**PROVIDED ENTRIES**

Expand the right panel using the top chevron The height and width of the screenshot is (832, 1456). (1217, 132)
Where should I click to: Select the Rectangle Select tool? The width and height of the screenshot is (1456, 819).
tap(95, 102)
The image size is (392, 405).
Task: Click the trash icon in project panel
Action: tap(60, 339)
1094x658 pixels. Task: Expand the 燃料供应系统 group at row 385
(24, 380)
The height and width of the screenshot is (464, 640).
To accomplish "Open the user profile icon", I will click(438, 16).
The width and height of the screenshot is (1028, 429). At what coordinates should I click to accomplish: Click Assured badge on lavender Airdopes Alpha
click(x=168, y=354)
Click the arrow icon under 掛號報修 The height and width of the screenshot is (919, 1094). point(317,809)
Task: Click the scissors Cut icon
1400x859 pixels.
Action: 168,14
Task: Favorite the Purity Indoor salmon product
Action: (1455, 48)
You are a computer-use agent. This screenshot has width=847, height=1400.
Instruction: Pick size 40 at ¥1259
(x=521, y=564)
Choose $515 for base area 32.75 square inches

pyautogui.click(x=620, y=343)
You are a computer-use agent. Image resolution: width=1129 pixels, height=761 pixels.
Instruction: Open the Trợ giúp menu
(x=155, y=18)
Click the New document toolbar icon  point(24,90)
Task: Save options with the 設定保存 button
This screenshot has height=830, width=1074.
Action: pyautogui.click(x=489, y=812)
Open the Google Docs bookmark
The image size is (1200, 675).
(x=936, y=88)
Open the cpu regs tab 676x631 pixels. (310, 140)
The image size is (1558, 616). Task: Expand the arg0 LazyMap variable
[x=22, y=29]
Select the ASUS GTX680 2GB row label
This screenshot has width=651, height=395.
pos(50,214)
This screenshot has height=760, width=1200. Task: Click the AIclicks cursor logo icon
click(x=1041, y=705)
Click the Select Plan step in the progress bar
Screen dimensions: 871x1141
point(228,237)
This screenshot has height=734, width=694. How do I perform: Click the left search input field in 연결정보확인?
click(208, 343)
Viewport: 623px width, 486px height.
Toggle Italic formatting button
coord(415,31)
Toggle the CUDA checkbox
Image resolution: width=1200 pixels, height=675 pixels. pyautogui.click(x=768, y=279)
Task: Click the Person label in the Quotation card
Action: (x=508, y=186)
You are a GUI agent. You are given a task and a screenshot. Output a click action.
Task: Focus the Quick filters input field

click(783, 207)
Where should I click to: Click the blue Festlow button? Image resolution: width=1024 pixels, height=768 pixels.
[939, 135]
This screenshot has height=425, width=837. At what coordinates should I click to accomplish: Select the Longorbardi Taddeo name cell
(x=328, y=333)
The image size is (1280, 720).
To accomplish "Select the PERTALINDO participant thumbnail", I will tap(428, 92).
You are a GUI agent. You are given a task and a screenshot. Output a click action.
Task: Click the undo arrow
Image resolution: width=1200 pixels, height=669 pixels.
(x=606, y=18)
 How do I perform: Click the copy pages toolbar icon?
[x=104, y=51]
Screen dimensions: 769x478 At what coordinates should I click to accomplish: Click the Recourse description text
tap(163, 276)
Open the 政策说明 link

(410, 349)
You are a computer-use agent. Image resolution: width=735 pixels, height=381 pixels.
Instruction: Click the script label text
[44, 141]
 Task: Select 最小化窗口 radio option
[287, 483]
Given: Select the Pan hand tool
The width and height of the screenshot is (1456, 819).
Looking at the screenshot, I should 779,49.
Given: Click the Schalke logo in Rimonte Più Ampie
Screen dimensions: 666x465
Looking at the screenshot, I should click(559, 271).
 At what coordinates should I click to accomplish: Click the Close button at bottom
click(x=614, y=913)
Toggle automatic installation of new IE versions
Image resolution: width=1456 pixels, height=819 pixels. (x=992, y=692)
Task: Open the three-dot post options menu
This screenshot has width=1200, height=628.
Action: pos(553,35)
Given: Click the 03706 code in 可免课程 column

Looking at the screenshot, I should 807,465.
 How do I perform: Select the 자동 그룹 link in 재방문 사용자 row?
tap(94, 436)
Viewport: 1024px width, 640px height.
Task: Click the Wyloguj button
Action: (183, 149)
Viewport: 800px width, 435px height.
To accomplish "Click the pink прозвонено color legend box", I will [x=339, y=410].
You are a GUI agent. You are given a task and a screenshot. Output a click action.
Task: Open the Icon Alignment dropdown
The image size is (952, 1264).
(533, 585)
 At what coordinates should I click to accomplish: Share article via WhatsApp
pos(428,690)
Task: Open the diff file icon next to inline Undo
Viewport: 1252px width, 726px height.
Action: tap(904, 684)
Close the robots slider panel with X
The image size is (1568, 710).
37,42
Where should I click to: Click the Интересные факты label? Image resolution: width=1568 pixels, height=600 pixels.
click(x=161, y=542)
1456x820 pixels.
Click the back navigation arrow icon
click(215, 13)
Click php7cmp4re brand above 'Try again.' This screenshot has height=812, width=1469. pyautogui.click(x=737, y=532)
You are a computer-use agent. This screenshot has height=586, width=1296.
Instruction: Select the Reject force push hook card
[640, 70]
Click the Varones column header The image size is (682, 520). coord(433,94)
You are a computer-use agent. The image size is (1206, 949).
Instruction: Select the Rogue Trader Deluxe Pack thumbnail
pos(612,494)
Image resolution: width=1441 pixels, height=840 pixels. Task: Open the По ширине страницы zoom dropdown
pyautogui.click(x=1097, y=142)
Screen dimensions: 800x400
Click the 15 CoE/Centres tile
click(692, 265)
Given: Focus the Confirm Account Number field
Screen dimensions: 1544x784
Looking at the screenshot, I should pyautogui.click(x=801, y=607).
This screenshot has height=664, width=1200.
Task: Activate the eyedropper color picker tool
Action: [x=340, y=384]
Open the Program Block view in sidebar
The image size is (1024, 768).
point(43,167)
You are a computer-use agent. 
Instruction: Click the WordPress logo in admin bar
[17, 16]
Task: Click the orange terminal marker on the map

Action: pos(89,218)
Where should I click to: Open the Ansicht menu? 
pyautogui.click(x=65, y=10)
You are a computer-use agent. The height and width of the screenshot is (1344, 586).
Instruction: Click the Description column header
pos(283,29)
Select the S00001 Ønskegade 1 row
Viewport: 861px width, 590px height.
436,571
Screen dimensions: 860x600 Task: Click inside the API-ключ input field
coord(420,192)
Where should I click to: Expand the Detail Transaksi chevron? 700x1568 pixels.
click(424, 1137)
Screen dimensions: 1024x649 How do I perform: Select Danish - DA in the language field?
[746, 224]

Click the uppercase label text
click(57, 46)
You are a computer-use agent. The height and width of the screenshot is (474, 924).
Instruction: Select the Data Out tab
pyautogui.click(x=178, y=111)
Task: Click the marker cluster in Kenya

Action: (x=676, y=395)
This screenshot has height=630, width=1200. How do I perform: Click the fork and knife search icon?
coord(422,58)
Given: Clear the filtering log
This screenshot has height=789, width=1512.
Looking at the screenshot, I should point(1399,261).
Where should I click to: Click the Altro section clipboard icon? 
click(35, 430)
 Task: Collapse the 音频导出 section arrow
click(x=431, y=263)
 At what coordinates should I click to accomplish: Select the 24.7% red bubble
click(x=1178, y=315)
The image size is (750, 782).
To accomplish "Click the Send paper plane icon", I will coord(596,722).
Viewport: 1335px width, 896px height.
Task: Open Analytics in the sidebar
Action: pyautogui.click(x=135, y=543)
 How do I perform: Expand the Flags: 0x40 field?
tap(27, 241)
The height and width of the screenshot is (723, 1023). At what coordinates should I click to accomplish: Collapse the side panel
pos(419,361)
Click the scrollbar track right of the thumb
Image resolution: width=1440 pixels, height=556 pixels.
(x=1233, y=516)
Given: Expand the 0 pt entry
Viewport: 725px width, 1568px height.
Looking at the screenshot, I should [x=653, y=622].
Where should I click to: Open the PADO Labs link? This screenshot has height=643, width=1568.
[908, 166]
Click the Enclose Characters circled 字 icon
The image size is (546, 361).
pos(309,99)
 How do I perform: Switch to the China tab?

**WHAT IS REQUIRED**
Copy out the stretch from the line containing "You are a computer-use agent. Image resolution: width=735" through the line containing "Looking at the screenshot, I should 779,49.", word for word, with both of those lines included.

**CORRECT RESPONSE**
You are a computer-use agent. Image resolution: width=735 pixels, height=381 pixels.
Instruction: Click the script label text
[44, 141]
 Task: Select 最小化窗口 radio option
[287, 483]
Given: Select the Pan hand tool
The width and height of the screenshot is (1456, 819).
Looking at the screenshot, I should 779,49.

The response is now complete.